The girls stopped by my apartment. They caught me naked with a nearly empty bottle of vodka in one hand, drawing crop circles in the carpet with the vacuum.
as my niece was drinking milk out of a crown royal glass i realized i dont think i've ever bought a glass that didnt come with a bottle of liquor....
May have caused an international incident. More details after we taxi in.
So fucked up. Can't tell if I'm starving or about to puke. Playing it safe and eating froot loops. Tasty in, colorful out.

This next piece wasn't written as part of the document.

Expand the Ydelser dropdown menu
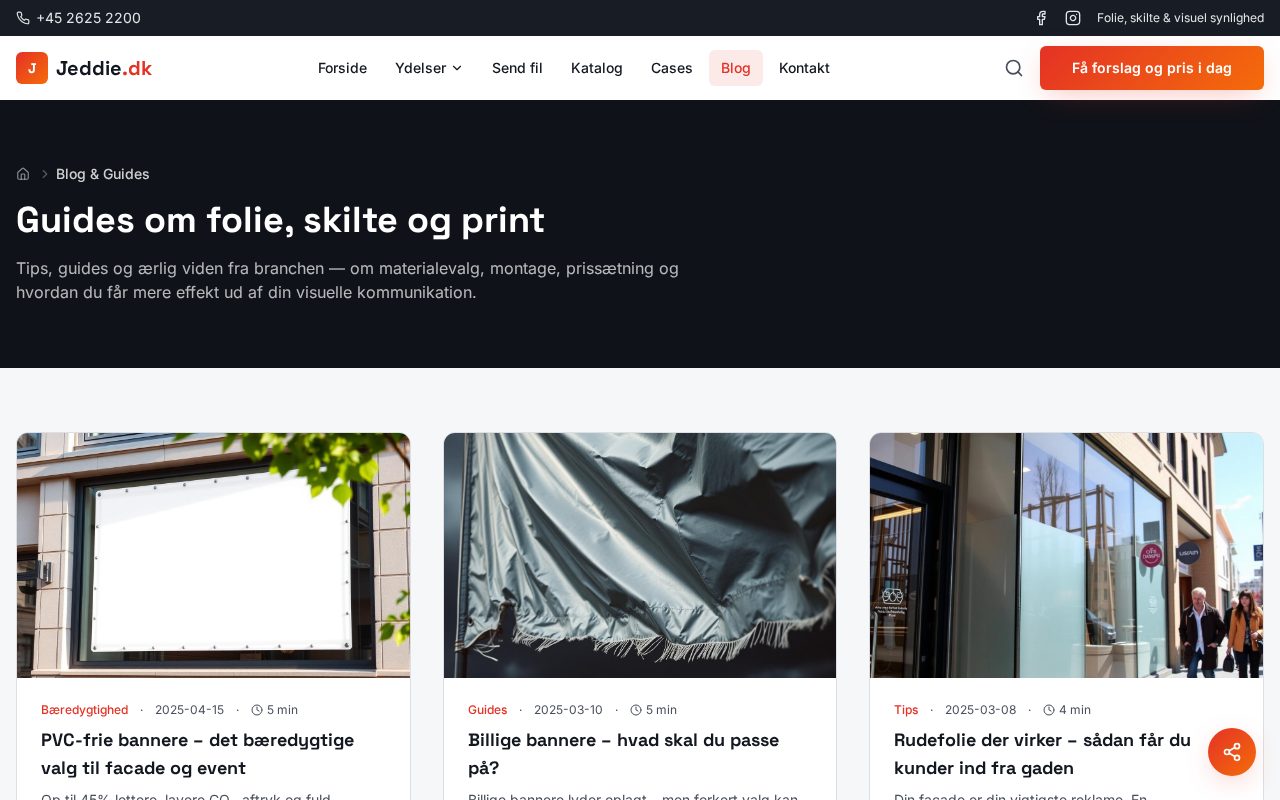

Yeah well tell that to drunk me. She seems to have no standards or gender preference.
I just want to let you know how hung over I am today and I fucked a girl in a kangaroo costume last night.
She's opening her family birthday cards at the bar. So we can pay our tab. Bitches wrote checks :(
I just bought emergency deodorant at Dominick's and put it on in front of a homeless man while waiting for the bus. He laughed and said 'girl, you a mess'. This is my life.

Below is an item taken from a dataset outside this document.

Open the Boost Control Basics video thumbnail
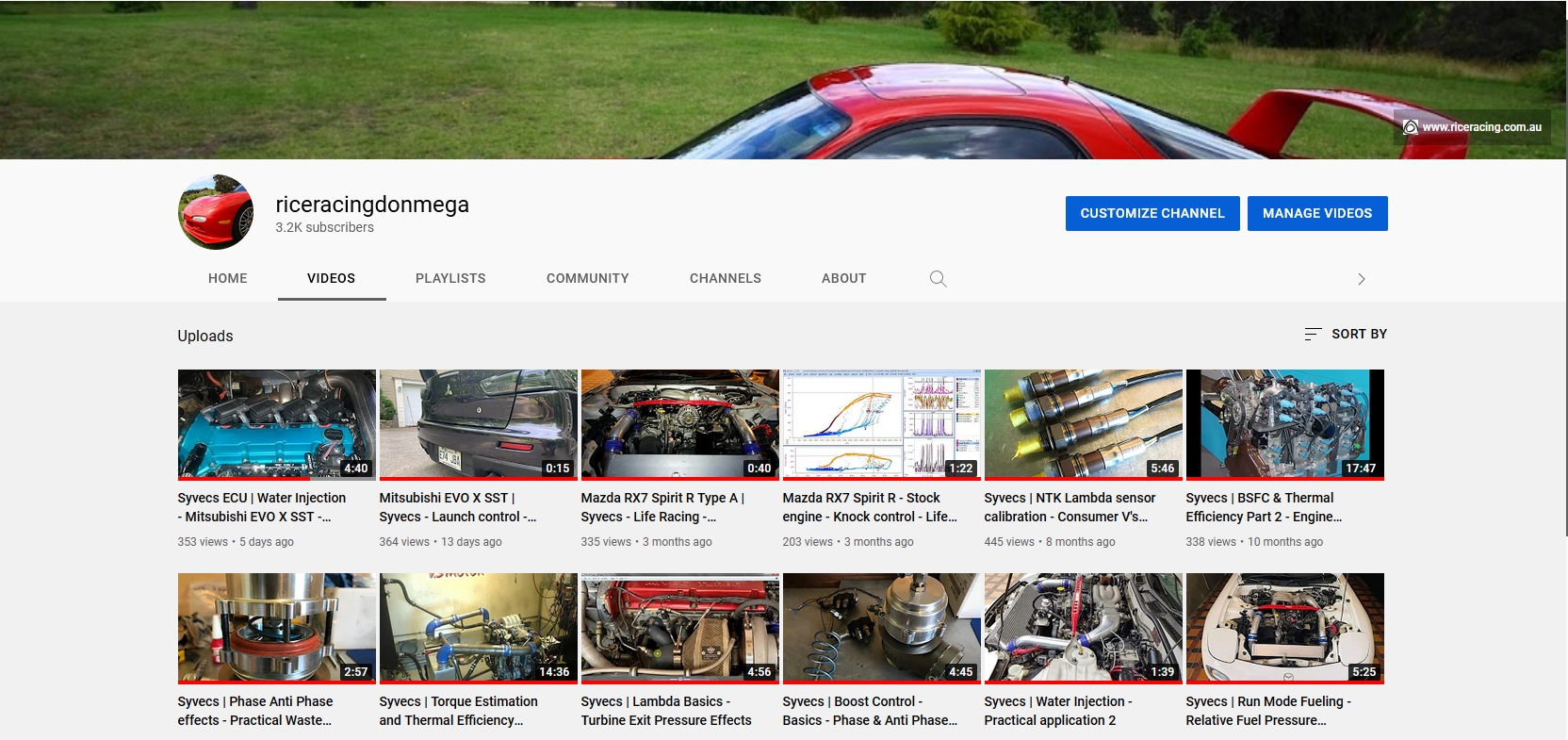The height and width of the screenshot is (740, 1568). pos(881,628)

Well he was mad because I chose tequila over him. He obviously doesn't understand that he will always be second to my first true love.
I'd say it's his fault for never running us through proper protocol for "catching your RA in the middle of him banging some girl"
I dunno I mean I feel like I owe everyone an apology except the two people I punched in the face
I broke another vibrator the other day. Abstinence is not for me.
I sent my brother over to my ex's to get the rest of my stuff. He comes back SEVEN HOURS LATER, high as fuck without my shit! No loyalty.
Theres a handprint of sauce on my fridge, one on my face, and a trail of it leading to my bedroom, and sauce all in my bed, and I have no idea what the fuck i ate.
You were painting for six hours and managed one four foot wall. "The Mellow Handyman" isn't a good business model.